A week or so earlier, Spirit gave me the insight that the goal of spiritual formation is to ultimately develop what I have come to call Sacred Character. On a practical level, this means that each day we should set out to become:
The optimal version of ourselves for the glory of God and the sake of others.
If we want to make progress on the spiritual journey of becoming the best version of ourselves for the sake of others, we must first come face to face with the necessity of consecrating ourselves to doing whatever it takes to evolve as a spiritual being. There is no option to this, no easier, softer way. From the outset, we must get serious about what we are doing and we should do whatever it takes to maintain that attitude of sincerity.
Consecration to the work entailed in spiritual development requires that we deal with a concept that is not very popular in our post-modern world. I am talking about the necessity of discipline. Without discipline, nothing will be accomplished that is of lasting value, either for the individual or for others. From the get go, start getting comfortable with and develop an understanding of the concept of discipline. If we are unwilling to do this, we might as well take up some less demanding endeavor, because the spiritual sojourn requires the discipline to, in the words of Jesus, take up our cross and die daily. From a Buddhist pespective, this part of the spiritual path is called renunciation. Whatever we call it, it involves dying to our ego and being raised into the life and vitality of our Sacred Center or, as some call it, our “inner light.”

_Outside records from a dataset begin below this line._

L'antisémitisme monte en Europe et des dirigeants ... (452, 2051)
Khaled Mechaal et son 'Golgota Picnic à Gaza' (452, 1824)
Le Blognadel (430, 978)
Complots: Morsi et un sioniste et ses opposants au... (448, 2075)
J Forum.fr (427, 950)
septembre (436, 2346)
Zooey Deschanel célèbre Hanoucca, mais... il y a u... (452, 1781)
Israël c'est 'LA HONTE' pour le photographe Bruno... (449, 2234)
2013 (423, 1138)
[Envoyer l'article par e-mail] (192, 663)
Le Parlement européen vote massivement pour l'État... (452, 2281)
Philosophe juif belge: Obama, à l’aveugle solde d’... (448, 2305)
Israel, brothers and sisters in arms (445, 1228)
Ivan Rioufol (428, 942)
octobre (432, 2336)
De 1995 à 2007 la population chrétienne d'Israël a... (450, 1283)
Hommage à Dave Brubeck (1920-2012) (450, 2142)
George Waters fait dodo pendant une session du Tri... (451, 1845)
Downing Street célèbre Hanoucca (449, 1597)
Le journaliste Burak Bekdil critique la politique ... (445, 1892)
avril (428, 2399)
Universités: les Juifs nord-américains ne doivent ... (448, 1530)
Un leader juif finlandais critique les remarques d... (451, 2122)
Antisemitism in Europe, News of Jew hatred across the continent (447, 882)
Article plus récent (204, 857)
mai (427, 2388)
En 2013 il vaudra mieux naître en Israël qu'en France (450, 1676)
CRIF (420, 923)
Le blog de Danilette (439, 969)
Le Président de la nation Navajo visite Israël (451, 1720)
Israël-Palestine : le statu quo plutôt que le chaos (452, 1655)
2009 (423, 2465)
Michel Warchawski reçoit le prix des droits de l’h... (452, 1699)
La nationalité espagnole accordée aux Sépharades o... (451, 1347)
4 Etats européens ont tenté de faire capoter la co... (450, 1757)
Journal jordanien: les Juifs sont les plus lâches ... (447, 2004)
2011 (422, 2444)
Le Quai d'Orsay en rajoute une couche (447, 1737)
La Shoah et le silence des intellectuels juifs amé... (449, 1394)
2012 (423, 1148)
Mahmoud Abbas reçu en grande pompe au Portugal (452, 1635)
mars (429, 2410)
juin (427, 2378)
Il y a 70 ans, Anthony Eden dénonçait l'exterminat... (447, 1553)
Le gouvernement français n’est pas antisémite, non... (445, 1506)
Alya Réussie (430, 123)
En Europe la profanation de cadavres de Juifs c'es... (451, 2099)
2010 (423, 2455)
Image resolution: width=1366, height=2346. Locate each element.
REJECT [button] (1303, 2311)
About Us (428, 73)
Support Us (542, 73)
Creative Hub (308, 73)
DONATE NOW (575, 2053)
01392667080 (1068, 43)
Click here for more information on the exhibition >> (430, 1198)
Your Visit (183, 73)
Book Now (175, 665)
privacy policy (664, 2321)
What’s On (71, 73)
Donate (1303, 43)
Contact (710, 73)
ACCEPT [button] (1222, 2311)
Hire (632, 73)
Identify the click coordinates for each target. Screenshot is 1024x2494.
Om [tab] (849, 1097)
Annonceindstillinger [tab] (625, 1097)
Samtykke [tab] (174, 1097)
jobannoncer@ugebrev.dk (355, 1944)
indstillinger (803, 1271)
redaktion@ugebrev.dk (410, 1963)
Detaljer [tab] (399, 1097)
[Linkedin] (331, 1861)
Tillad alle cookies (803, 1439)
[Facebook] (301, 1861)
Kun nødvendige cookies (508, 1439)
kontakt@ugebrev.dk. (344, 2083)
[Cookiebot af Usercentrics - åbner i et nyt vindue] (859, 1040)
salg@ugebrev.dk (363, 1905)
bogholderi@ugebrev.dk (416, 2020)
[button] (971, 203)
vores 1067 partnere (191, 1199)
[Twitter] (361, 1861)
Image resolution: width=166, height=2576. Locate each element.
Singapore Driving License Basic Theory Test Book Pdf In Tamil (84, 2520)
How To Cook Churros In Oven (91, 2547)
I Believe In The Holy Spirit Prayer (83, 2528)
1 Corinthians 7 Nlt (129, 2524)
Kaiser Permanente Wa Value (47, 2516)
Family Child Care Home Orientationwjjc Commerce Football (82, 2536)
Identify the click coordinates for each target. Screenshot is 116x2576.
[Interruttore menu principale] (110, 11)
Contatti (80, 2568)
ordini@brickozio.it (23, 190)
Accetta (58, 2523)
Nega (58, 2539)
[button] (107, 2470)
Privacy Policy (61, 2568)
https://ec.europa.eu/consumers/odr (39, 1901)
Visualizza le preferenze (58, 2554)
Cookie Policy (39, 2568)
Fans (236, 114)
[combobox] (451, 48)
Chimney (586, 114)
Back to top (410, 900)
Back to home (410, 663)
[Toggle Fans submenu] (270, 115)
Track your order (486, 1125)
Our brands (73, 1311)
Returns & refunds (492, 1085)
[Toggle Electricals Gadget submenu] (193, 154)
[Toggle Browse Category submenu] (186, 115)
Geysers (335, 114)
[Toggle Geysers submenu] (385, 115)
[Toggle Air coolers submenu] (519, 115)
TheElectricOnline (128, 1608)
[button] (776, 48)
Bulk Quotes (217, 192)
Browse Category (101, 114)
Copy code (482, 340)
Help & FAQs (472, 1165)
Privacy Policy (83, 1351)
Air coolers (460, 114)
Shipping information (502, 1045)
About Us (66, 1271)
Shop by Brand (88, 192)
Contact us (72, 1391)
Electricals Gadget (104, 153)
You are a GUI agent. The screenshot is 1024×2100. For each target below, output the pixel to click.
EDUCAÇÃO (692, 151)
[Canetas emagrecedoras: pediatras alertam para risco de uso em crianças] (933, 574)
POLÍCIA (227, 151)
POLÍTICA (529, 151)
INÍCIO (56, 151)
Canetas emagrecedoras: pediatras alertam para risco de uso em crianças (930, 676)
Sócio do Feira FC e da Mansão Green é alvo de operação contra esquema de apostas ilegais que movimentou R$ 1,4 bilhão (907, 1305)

Real consecration is predicated on two steps. First, we acknowledge that we have a problem, that we are, in fact, somehow fundamentally flawed and living far beneath our divine potential. It shouldn’t take an advanced degree in quantum physics to figure this out. All it takes is an honest self-examination. Second, after we acknowledge that we are broken, we accept that there is a solution, a way whereby our situation may be resolved. Put simply, we are all in need of divine assistance and the good news is: divine assistance is available. This assistance, for some, might come in the form of help from beings residing on the plane of spirit or, for others, might be appropriated through contact with his or her Sacred Center. Either way, it all boils down to the same thing. The good news is change is possible and it is not as far fetched as it seems.
Consecration is a simple concept, but not always a simple act. When we consecrate ourselves to the spiritual path, we are basically telling God and ourselves that we are finally getting serious about our spiritual walk. When we consecrate, we get honest with ourselves about where we are, where we are not, and where God wants us to go. We then make a personal commitment to, with God’s help, become all that we were created to be, all that we were intended to be, and, in the tradition of Zen, all that we already are.
How about you? Are you ready to consecrate? Think about it, pray about it, meditate on it – and then do something about it.